Now that I've laid some groundwork, I'll tell my personal finding Jesus story. The first time I properly heard the gospel, I was in my early teens, at the beach, and stopped with a friend of mine to listen to two 501C3 type preachers. That night on the car ride home, I did what the preachers were talking about; I tried having a conversation with God in my head, asking to be forgiven and to be saved through Jesus. I definitely felt something in the moment, though, like seed tossed by the wayside, what happened that night was quickly forgotten about and I was caught up in the world for the next 15 or so years of my life. Not that I blame myself, I grew up in a baphomet family (unbeknownst to me) and it's not like I had access to a KJV bible or people I could talk to about it. So I kinda just forgot about it. An man, did those 15 years drag on. Time used to go much more slowly then.

This brings me to my 'awakening' moment. At this point in my life, I had completed all my earthly studies, I had my degrees from the masonic univserity system, and I was using my degree to teach in my field. I was pretty much a 'normie' at that point in my life, though it's probably better to describe me as plain gullible and blind to everything that was right in front of my face. Not completely duped, however, I had plenty of 'instincts' about things, and faded memories that were waiting to blossom into larger understandings.

Sometimes students would have little questonaires for me. And one day an ROTC (military) student of mine had a questionaire asking what were the 3 most important things in my life. I'm not the kind of person to just shout out answers if I'm unsure. In the moment, I was rather taken aback that such a simple question could leave me completely dumbfounded. I told the student that I didn't know off the top of my head and that he should ask again later and I will have had time to properly think about it. I remember thinking how odd it was that I was almost thirty years old and couldn't come up with what was the most important thing to me, let alone come up with a top 3 list.

After carefully considering my list, and also considering all the trite answers people typically throw out, like "family" (I don't even like my earth family), I finally decided on not a top 3 list, but on a single thing that I could agree was the most important thing to me. The truth. The truth is the most important thing to me.

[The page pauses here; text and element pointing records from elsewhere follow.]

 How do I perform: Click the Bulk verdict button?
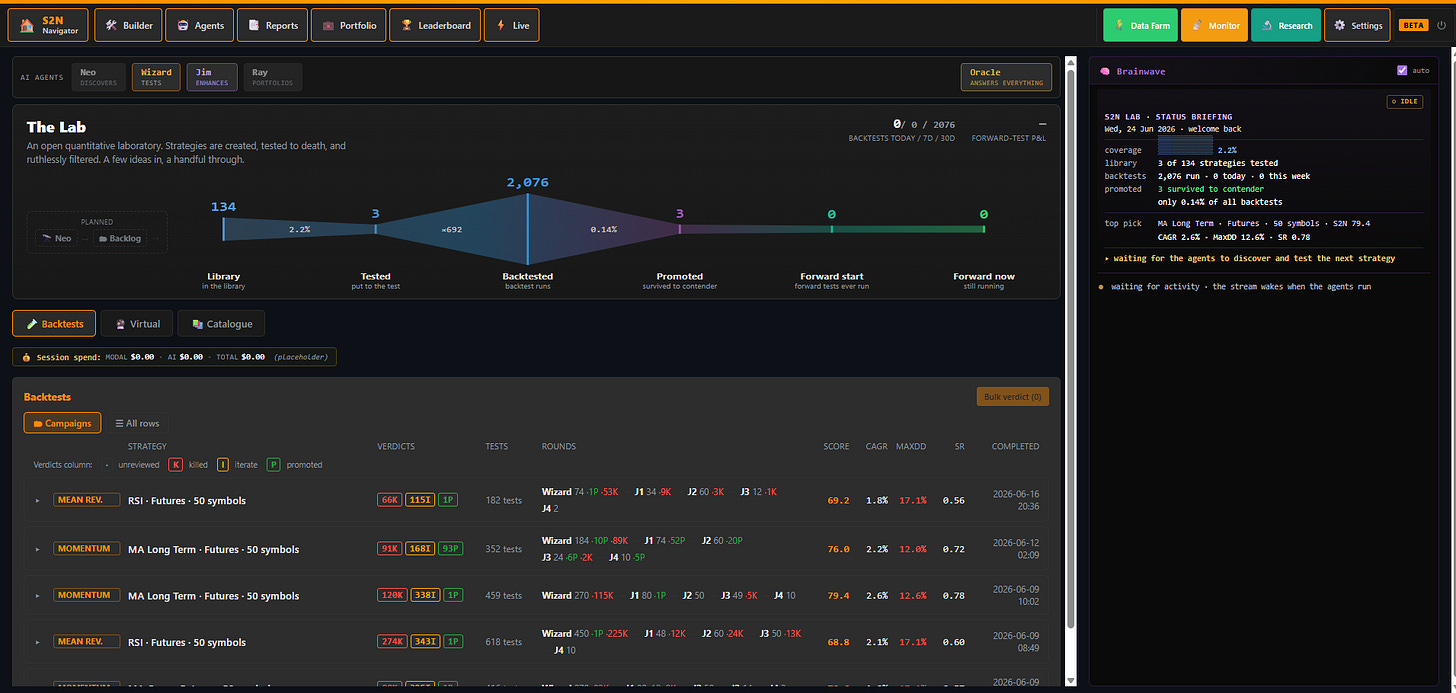1012,397
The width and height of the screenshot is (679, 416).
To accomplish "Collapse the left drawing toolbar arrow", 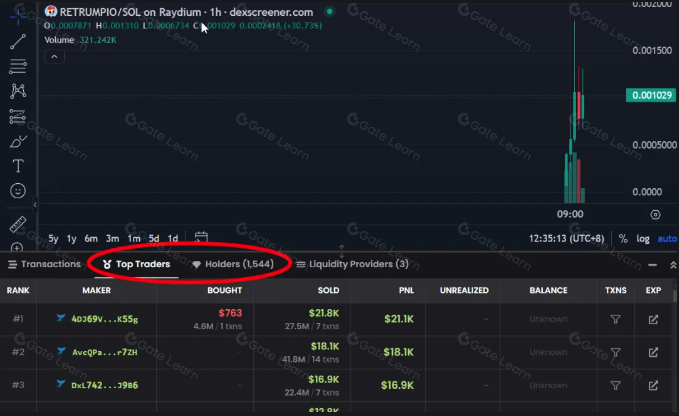I will (x=35, y=204).
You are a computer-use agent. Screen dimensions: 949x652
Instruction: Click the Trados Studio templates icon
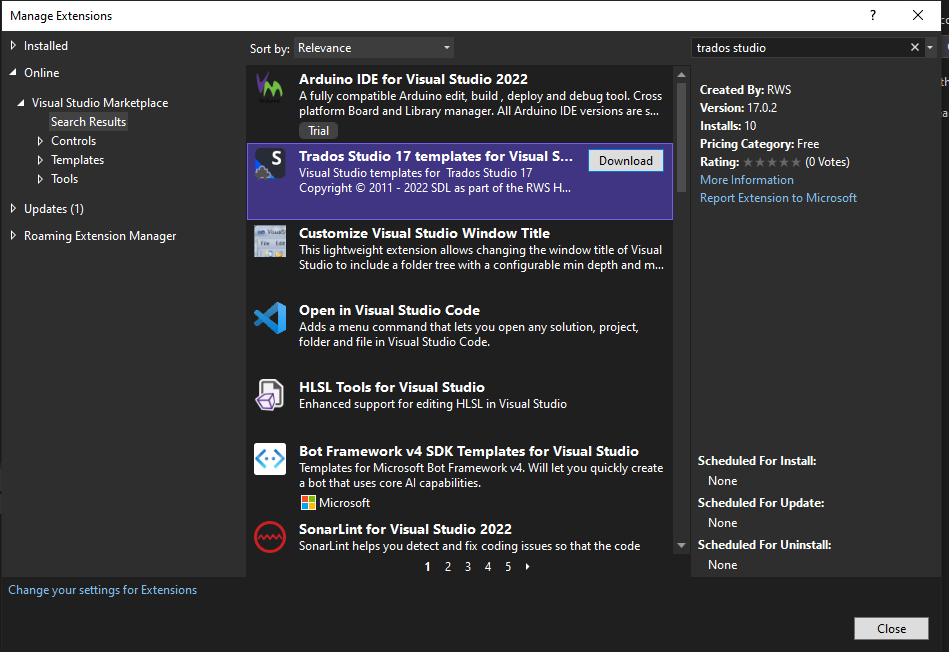coord(270,164)
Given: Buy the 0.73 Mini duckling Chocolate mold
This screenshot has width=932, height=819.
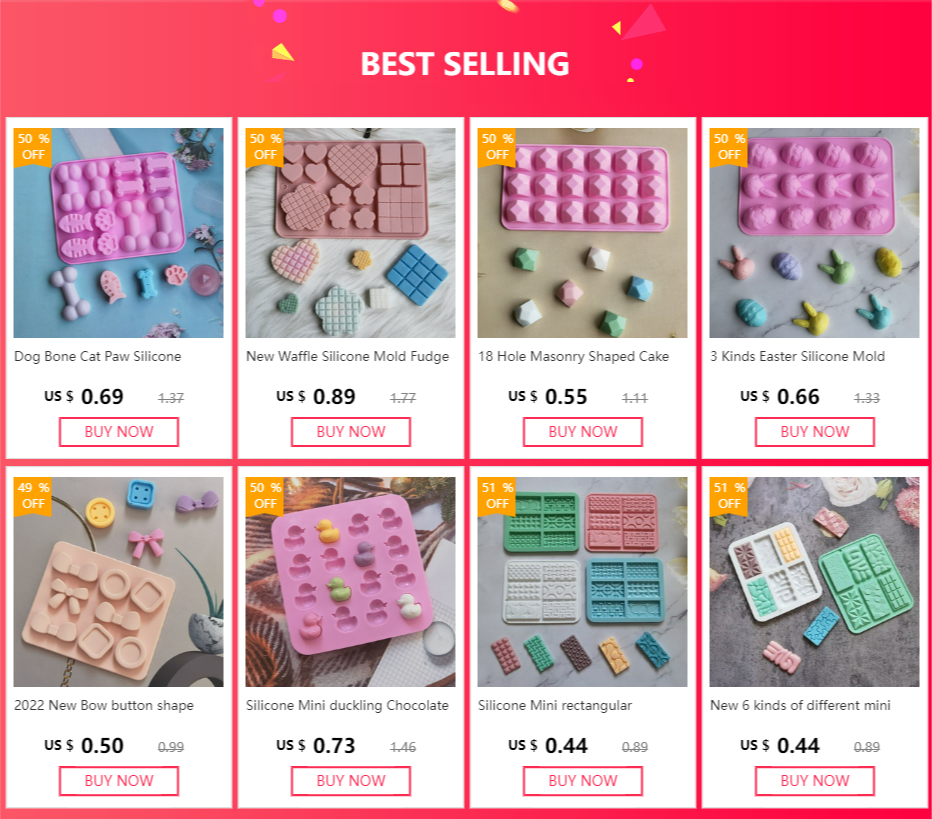Looking at the screenshot, I should point(351,781).
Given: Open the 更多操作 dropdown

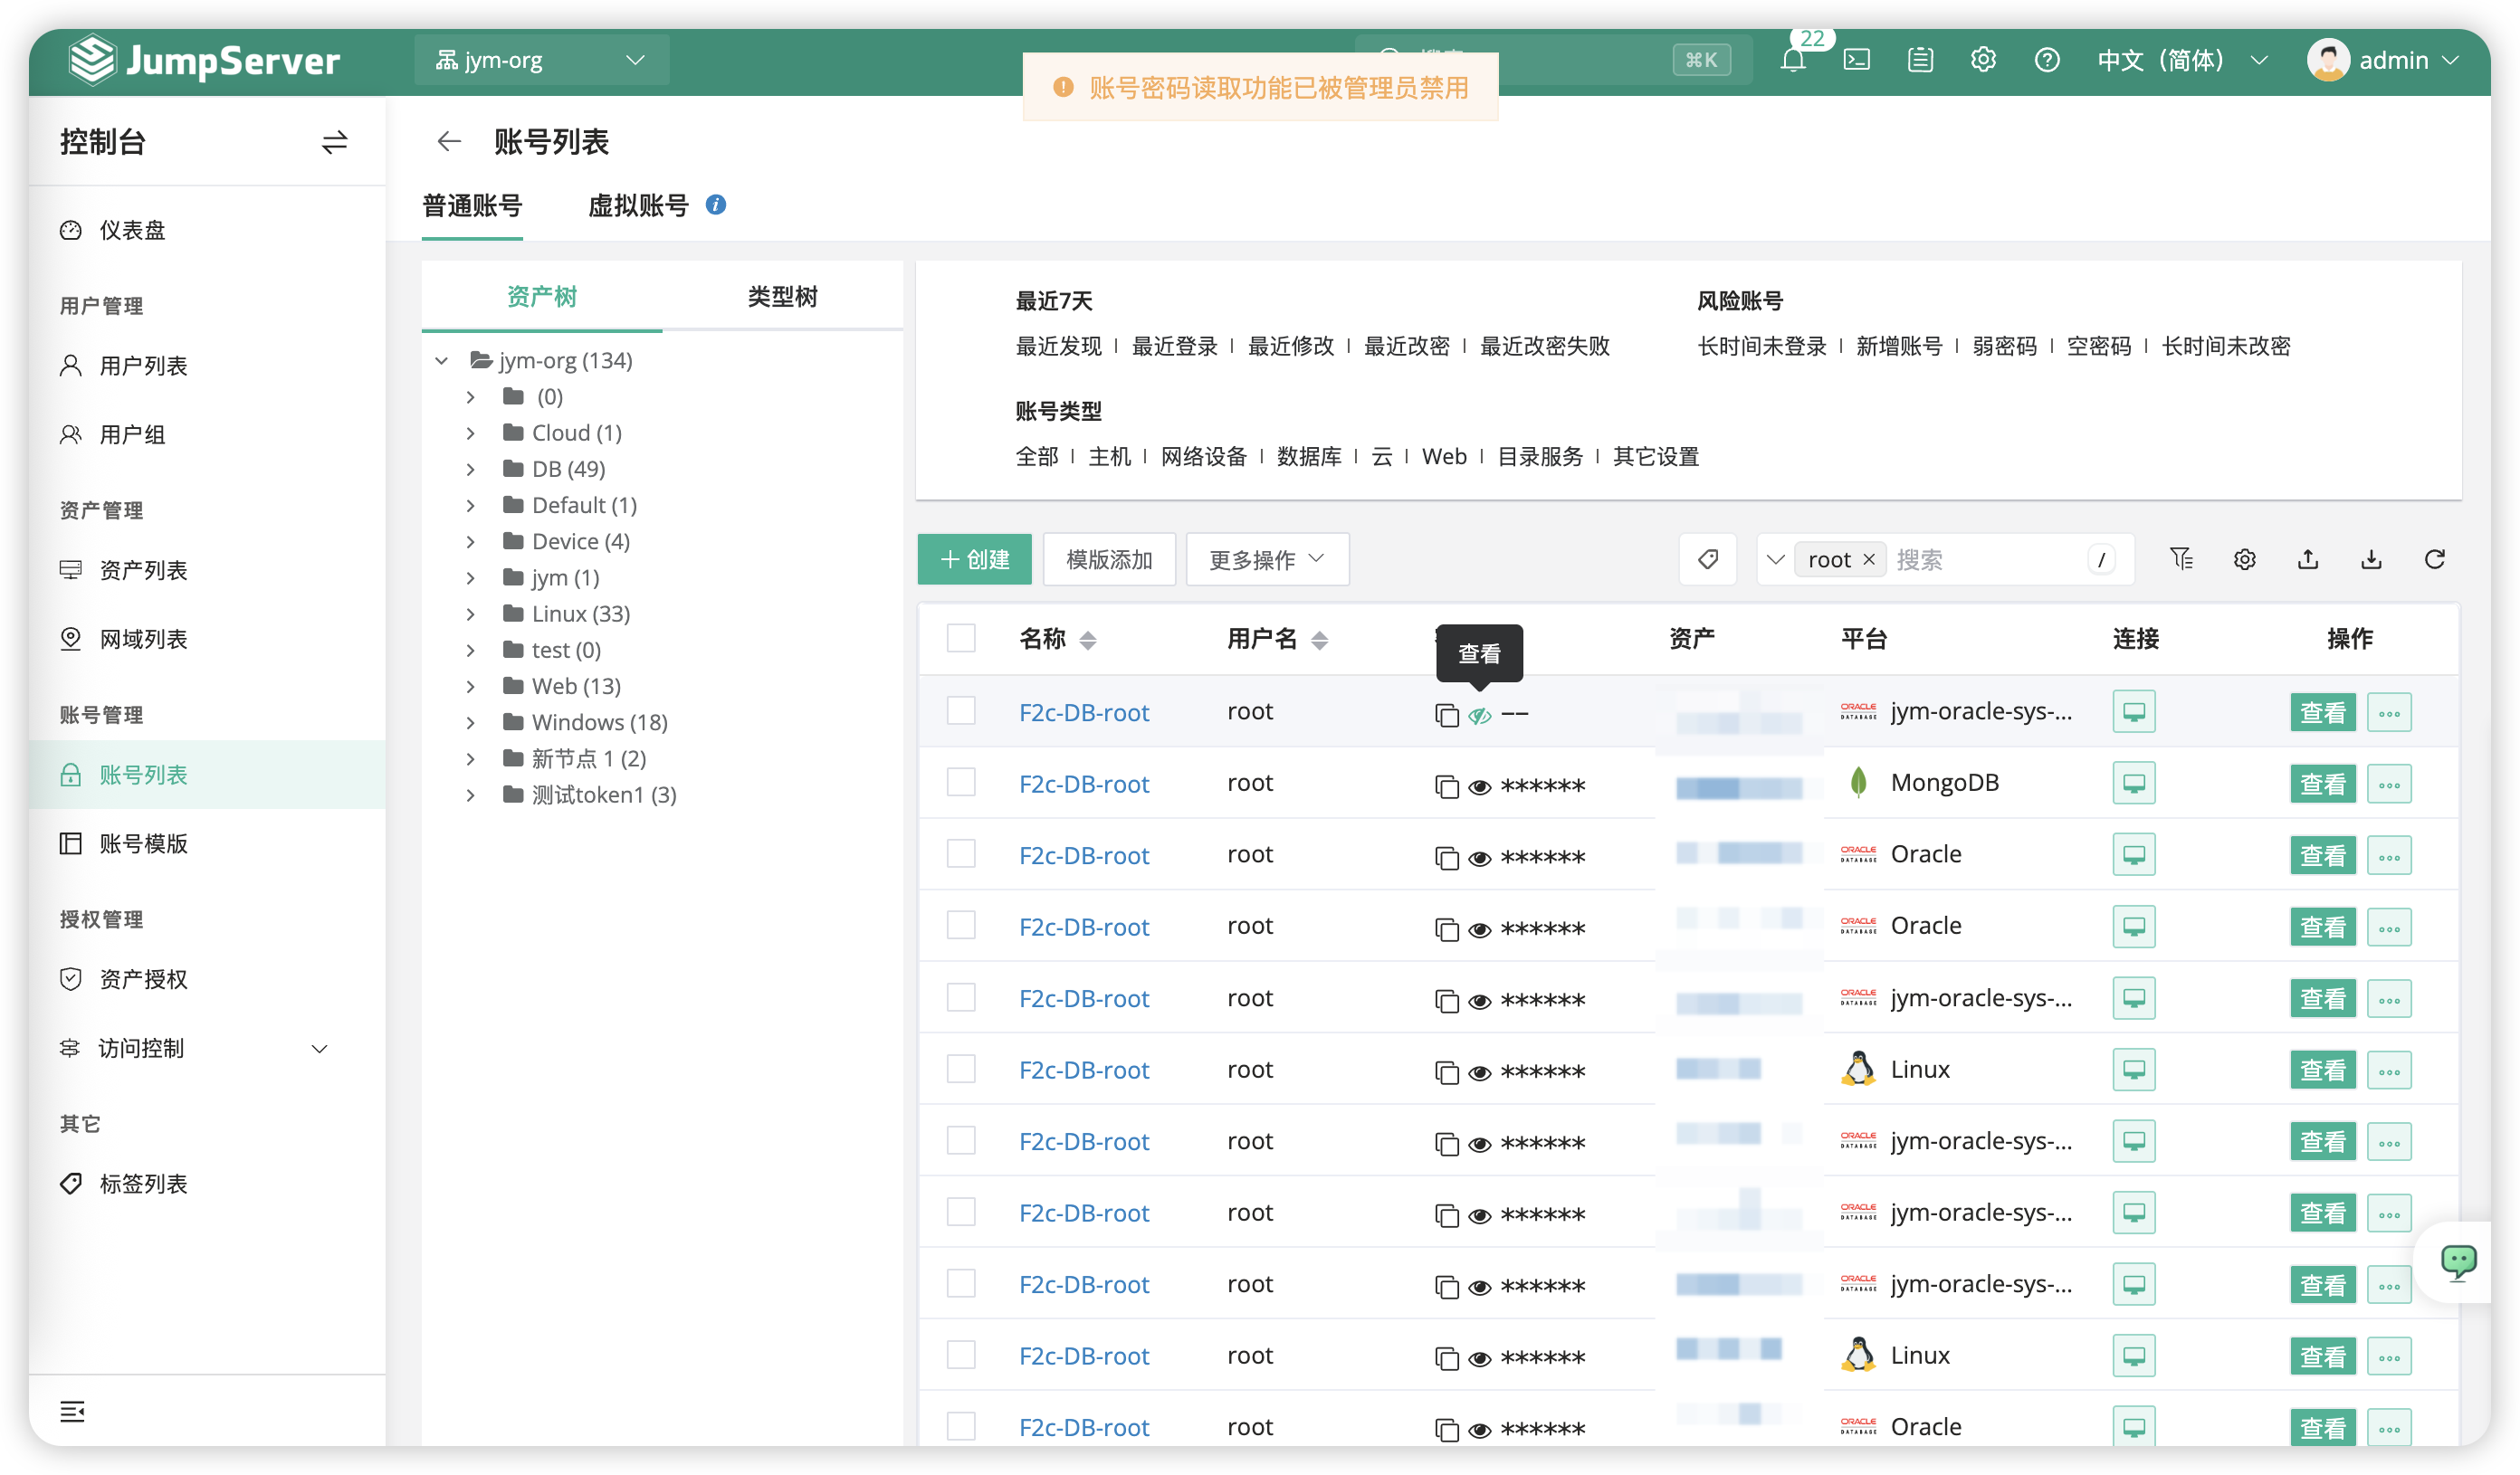Looking at the screenshot, I should coord(1267,559).
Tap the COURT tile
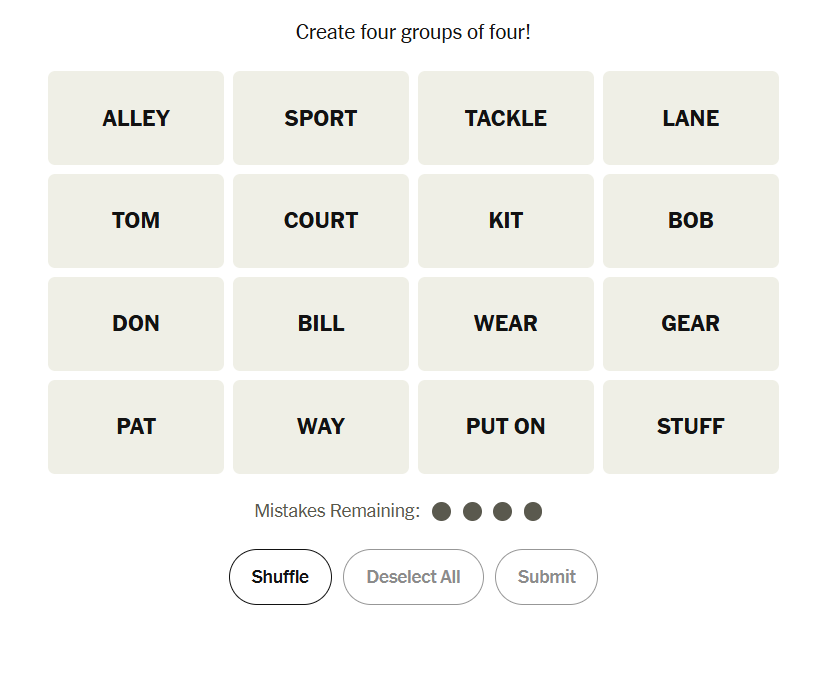The image size is (825, 673). [x=321, y=221]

At the time I had never actually read the bible and I had no idea that Jesus tells us that He is the truth!

I believe that in that moment, the moment in which I decided for myself that the truth was the most important thing to me, that everything in my life started to change. I had just recovered from alcoholism that gripped me in my mid twenties. I started waking up to all sorts of conspiracy truth, and especially the big secret about people's skeletons. I eventually ended up quitting my job and starting a youtube channel, and waking up more and more to the great deception that the world is now under. In that way I'm one of those people who was brought to God through satan. I finally saw satan's influence over this world, and how easily I was fooled by the vain philosophies of this earth and by earthly things. Before I woke up, I wanted to have a big brain and have people think I was smart because I memorized things from textbooks written by liars. Thankfully, Jesus opened my eyes and I was no longer hypnotized by the prince of the power of the air. I was no longer blinded by science (seance), as they say.

That's mostly it. As far as my awakening goes and revelation and all that, sure, there were a few key understandings that were revealed to me, over time. But that's just how I woke up to the truth. Not everyone needs to understand gematria or know about orange coding. Not everyone even needs to know the earth is flat to be saved through Jesus Christ. That's just how I got here. It has been said before that 'once you get the message, hang up the phone'. Once you know this earth is doomed to burn, and that everything on TV is a deception, and that most of the world is going down the broad way to destruction, it really puts things into perspective; though, at times it's hard to face the facts that none of this really matters. It is finished. Jesus Christ is the only way out.